Saved data entries
:::

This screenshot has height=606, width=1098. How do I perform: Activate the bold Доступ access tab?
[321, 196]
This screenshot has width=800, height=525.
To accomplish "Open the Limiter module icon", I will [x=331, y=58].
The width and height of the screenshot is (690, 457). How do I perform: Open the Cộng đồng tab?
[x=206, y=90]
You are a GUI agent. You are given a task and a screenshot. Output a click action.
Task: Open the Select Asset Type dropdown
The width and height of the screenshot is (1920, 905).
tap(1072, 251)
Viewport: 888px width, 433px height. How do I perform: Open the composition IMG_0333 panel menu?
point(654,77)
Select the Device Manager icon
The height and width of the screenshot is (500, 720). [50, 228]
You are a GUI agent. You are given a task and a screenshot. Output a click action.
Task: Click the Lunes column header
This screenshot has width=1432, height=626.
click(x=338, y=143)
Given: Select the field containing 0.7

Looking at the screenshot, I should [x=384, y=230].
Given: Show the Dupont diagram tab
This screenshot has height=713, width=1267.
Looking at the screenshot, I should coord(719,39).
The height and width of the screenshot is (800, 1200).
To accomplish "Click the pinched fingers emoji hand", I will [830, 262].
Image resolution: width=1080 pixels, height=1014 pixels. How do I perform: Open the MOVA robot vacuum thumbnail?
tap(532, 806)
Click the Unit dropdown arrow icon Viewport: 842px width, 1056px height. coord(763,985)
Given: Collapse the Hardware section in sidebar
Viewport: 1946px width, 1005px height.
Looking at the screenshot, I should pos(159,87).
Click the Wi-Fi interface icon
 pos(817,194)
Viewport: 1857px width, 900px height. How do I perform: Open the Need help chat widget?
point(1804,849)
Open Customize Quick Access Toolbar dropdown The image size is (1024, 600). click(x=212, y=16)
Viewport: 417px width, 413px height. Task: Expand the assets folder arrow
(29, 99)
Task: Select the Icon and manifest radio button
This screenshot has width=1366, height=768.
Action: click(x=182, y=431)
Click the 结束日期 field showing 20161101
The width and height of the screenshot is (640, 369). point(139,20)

:::

All of the data, from the first line to the last, should be written out exactly.

**Your solution**
This screenshot has height=606, width=1098. How do I perform: Activate the bold Доступ access tab?
[321, 196]
This screenshot has width=800, height=525.
To accomplish "Open the Limiter module icon", I will [x=331, y=58].
The width and height of the screenshot is (690, 457). How do I perform: Open the Cộng đồng tab?
[x=206, y=90]
You are a GUI agent. You are given a task and a screenshot. Output a click action.
Task: Open the Select Asset Type dropdown
The width and height of the screenshot is (1920, 905).
tap(1072, 251)
Viewport: 888px width, 433px height. How do I perform: Open the composition IMG_0333 panel menu?
point(654,77)
Select the Device Manager icon
The height and width of the screenshot is (500, 720). [50, 228]
You are a GUI agent. You are given a task and a screenshot. Output a click action.
Task: Click the Lunes column header
This screenshot has width=1432, height=626.
click(x=338, y=143)
Given: Select the field containing 0.7

Looking at the screenshot, I should [x=384, y=230].
Given: Show the Dupont diagram tab
This screenshot has height=713, width=1267.
Looking at the screenshot, I should coord(719,39).
The height and width of the screenshot is (800, 1200).
To accomplish "Click the pinched fingers emoji hand", I will [830, 262].
Image resolution: width=1080 pixels, height=1014 pixels. How do I perform: Open the MOVA robot vacuum thumbnail?
tap(532, 806)
Click the Unit dropdown arrow icon Viewport: 842px width, 1056px height. coord(763,985)
Given: Collapse the Hardware section in sidebar
Viewport: 1946px width, 1005px height.
Looking at the screenshot, I should pos(159,87).
Click the Wi-Fi interface icon
 pos(817,194)
Viewport: 1857px width, 900px height. How do I perform: Open the Need help chat widget?
point(1804,849)
Open Customize Quick Access Toolbar dropdown The image size is (1024, 600). click(x=212, y=16)
Viewport: 417px width, 413px height. Task: Expand the assets folder arrow
(29, 99)
Task: Select the Icon and manifest radio button
This screenshot has width=1366, height=768.
Action: click(x=182, y=431)
Click the 结束日期 field showing 20161101
The width and height of the screenshot is (640, 369). point(139,20)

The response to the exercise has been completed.